China had initially asked Sri Lanka permission to place a PLA company strength at Hambantota Port, which was refused. Knowing the Chinese system they would have still placed the company-sized body of PLA there under garb of civilians. With the expanded strength of Chinese marines, they would already be placed at Gwadar, Hambantota and other ports being developed by China. Chinese marines have been jointly exercising with Pakistani marines – SSG (N). The Chinese base at Djibouti is fully manned and fortressed from where Chinese have been firing lasers at American pilots. Of the Chinese MEUs in the Indian Ocean Region, one would likely be positioned at Djibouti in the Horn of Africa and the second at Gwadar in Pakistan. A third MEU could be patrolling the ocean and anchor periodically at Hambantota or Bangladesh under pretext of rest and relief or repairs.

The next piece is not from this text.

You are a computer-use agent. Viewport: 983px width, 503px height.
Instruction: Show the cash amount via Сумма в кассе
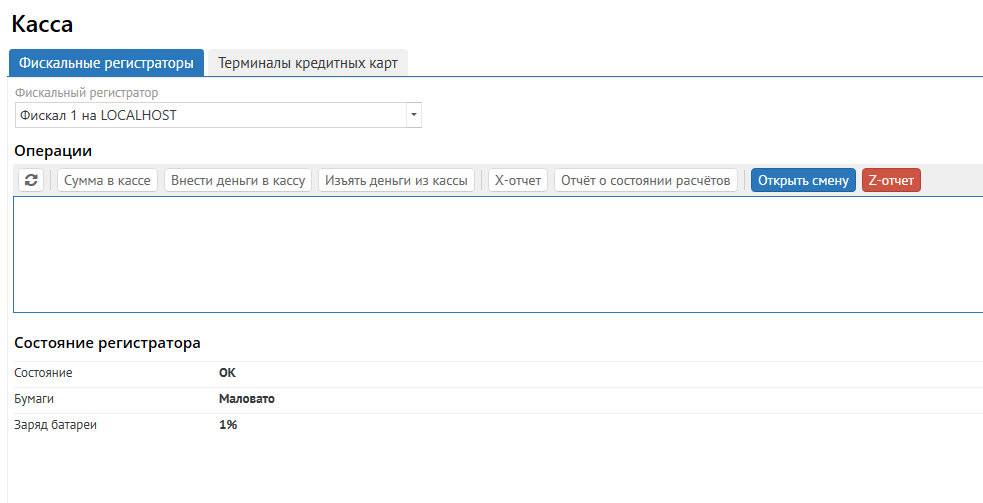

Combining air, sea and ground capabilities, American MEUs are patrolling the seas, conducting exercises and joint training with partners, responding to natural disasters and ready to fight when required. Most significantly, these amphibious forces signify presence of quick response capability for power projection and influencing regions they operate in. It is obvious that joint training for amphibious operations would include culmination of assault on land. This may be the scene for future Chinese MEUs training with Pakistan, Sri Lanka and Bangladesh. The future commercial activity at Gwadar Port is perhaps the reason why China and Pakistan are developing the Jiwani Peninsula as a joint naval and air force base, which is west of Gwadar and even closer to the Straits of Hormuz. Jiwani Peninsula is well suited for joint amphibious training as well as basing a Chinese MEU as compared to Gwadar once developed. However, China will continue to deploy marines in Gwadar due to security problems. Having initiated World War III through China Virus, China is itching to decimate the US and achieve world domination. It has successfully established itself in South China Sea and East China Sea in defying territory of its neighbours. China wants to dominate the Indian Ocean similarly which is fast becoming the centre of gravity for conflict. Chinese MEUs in the India Ocean will increase threats in the region including to India; at sea, offshore installation, targets along the coastlines and island territories in particular.